Slowly, Parys climbed back onto the chaise. He didn’t reach for Veyka again, but he didn’t hold his tongue either. “This is something, Veyka, I can feel it.”

She cut her eyes back to him. I wished I could see inside her mind as she contemplated.

“I will consider it,” she finally said, turning for the bedroom doors.

Parys’ sharp intake of breath froze her once again.

“What else could you possibly have to keep me from my bed?” she hissed.

“I will keep searching the library,” Parys said. “But that is not the only place we should be looking. One of the books mentioned the carvings. Those predate the Great War, just like the rifts.”

“What carvings?” Veyka’s back said, each syllable wearier than the one before.

Parys stared at the ground. Again, that rising unease in my stomach. “In the water gardens. They are the oldest part of the goldstone palace, originally built on a natural spring.”

Veyka went still.

She’d been standing before, her muscles twitching, a stretch here or there as she waited for Parys’ last bit of information.

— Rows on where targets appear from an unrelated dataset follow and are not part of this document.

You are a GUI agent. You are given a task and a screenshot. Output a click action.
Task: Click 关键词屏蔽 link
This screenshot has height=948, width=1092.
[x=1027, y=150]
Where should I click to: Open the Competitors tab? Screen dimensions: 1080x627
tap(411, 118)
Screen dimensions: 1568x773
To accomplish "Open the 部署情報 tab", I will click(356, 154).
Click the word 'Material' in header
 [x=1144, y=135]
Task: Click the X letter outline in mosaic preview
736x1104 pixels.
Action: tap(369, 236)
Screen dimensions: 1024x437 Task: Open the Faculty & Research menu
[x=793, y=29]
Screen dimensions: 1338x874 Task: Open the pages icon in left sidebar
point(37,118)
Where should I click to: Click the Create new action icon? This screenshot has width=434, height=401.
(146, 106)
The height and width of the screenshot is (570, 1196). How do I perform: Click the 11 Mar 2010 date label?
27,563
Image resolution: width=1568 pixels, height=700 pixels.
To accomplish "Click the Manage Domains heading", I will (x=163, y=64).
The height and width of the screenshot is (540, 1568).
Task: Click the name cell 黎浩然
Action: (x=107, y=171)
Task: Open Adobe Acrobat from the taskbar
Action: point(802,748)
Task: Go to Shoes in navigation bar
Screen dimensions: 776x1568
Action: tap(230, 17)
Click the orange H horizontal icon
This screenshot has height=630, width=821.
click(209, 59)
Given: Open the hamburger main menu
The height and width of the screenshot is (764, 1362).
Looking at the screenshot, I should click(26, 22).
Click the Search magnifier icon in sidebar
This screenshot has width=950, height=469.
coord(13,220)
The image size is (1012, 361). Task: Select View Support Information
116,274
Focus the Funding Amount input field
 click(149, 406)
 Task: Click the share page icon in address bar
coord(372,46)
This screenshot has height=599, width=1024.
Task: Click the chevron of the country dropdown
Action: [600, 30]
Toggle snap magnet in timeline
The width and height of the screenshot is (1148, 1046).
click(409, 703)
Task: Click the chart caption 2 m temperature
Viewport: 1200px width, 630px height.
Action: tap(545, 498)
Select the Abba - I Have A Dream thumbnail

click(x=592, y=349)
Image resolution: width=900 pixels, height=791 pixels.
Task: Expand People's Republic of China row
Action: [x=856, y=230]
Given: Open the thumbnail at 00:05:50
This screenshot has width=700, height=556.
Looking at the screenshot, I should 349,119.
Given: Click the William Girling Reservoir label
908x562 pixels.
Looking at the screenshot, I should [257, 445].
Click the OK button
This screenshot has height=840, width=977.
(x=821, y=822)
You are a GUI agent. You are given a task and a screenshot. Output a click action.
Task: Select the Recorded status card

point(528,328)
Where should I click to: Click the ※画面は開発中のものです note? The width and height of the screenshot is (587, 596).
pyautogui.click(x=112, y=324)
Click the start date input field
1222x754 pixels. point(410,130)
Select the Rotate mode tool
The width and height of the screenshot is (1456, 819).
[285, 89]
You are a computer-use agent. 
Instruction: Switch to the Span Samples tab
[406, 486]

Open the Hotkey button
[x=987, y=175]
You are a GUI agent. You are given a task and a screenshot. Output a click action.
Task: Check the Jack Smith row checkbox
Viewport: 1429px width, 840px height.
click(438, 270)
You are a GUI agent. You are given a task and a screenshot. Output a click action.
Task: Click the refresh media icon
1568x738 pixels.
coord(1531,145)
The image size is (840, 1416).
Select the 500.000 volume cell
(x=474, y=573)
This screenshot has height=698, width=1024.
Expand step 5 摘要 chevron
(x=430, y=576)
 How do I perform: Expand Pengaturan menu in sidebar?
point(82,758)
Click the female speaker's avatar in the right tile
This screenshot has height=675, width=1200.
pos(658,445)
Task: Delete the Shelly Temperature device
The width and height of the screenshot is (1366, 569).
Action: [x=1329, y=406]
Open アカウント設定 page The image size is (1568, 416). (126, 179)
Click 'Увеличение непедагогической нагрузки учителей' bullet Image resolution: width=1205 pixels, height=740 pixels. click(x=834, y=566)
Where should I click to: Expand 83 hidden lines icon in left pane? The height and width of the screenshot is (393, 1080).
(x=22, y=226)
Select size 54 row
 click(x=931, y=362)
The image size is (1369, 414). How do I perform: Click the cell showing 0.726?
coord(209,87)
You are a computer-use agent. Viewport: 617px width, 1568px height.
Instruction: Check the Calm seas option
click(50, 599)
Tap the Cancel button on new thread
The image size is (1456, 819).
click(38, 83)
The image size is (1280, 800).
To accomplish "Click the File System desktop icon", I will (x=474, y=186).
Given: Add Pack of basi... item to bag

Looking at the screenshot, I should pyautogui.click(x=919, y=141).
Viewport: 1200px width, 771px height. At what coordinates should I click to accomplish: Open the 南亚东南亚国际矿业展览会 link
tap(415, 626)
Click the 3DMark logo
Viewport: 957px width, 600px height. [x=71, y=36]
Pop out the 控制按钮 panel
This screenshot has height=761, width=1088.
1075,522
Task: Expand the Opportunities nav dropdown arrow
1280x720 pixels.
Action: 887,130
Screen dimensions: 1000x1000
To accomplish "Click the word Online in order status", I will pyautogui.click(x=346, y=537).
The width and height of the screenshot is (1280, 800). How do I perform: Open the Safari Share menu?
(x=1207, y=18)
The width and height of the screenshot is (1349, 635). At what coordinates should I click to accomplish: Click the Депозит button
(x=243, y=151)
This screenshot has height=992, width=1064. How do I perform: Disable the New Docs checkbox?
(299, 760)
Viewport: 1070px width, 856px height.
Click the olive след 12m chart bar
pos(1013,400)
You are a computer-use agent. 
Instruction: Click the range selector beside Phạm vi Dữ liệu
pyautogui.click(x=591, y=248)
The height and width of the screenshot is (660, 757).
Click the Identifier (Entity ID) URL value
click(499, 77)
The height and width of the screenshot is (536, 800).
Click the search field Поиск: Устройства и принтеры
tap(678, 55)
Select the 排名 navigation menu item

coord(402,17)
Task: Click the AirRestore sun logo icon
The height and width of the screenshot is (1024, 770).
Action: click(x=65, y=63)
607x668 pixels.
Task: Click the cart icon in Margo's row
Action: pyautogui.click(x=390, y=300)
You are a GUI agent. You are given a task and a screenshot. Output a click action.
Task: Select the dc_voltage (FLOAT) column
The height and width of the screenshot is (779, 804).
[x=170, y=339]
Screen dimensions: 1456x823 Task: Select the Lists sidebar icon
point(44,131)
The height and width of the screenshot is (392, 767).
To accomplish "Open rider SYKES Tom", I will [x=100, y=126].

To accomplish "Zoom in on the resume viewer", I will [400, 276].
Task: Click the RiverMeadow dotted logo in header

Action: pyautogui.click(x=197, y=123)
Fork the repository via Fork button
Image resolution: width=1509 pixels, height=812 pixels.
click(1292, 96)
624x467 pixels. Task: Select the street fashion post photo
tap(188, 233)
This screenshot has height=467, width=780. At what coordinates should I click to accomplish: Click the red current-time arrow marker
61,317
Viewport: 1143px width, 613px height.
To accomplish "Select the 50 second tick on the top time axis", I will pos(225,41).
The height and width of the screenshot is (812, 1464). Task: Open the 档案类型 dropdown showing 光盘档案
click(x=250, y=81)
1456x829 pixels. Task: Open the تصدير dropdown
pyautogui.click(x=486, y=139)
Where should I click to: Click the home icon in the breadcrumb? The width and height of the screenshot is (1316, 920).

But now, she was truly still. Unmoving. As if she’d turned to stone, a lovely glowing white statue, unable to move. Not even the quiver of breath in her body.

She’d spent most of her life in the water gardens, in seclusion. I’d learned as much in my first weeks in the goldstone palace.

I learned more from the pain etched in every line of her body than I had in all my weeks of questioning.

“I am going to bed.”

She didn’t wait for a response from either of us. As the bedroom doors closed behind her, I turned to look at Parys. But he was staring down at the floor, still, his own body tight. I stared at him, knowing he could feel the weight of my black glare.

But still he didn’t lift his eyes.

“I don’t know,” he finally said, unmoved. “But it was bad.”